··· SUPPLIED RECORDS
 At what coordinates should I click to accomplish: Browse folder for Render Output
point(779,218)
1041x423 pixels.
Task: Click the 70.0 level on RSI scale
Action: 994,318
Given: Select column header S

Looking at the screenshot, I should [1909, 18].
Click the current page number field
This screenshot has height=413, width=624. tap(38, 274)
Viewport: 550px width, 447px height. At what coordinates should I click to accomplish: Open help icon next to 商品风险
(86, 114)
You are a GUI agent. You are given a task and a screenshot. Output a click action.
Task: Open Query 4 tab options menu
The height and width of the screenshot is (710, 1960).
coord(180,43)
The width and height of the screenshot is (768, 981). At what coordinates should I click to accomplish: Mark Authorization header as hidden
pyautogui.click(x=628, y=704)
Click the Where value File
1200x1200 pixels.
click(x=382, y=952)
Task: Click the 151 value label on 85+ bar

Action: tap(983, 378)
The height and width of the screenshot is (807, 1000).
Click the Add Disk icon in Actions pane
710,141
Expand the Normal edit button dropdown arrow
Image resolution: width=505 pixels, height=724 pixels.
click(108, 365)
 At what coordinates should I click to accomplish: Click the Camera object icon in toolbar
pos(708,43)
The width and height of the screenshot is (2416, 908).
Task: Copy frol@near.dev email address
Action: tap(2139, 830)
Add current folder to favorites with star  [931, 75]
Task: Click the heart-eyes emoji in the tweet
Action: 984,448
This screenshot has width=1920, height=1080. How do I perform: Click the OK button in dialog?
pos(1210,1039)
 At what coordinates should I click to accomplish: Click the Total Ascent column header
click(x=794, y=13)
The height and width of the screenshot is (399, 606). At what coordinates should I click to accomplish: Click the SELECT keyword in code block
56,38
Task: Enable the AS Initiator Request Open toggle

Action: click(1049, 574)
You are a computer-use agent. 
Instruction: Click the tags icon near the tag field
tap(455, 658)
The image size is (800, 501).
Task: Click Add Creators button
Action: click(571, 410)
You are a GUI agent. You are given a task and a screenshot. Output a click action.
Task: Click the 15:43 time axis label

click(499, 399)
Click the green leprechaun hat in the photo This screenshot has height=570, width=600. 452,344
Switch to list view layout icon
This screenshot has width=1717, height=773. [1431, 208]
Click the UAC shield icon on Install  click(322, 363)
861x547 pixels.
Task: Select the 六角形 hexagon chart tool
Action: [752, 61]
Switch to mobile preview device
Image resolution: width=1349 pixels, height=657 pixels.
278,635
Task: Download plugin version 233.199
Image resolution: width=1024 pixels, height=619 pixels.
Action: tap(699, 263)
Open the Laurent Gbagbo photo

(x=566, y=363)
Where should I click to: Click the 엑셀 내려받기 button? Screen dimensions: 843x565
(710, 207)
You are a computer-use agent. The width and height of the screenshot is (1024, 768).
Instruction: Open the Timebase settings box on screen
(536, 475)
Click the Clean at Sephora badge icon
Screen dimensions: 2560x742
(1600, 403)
······
> [THE TASK] All that is wanted is the lines from the one containing "Task: Download plugin version 233.199" through the last line of the records, restated word for word.

> [THE ANSWER]
Task: Download plugin version 233.199
Image resolution: width=1024 pixels, height=619 pixels.
Action: tap(699, 263)
Open the Laurent Gbagbo photo

(x=566, y=363)
Where should I click to: Click the 엑셀 내려받기 button? Screen dimensions: 843x565
(710, 207)
You are a computer-use agent. The width and height of the screenshot is (1024, 768).
Instruction: Open the Timebase settings box on screen
(536, 475)
Click the Clean at Sephora badge icon
Screen dimensions: 2560x742
(1600, 403)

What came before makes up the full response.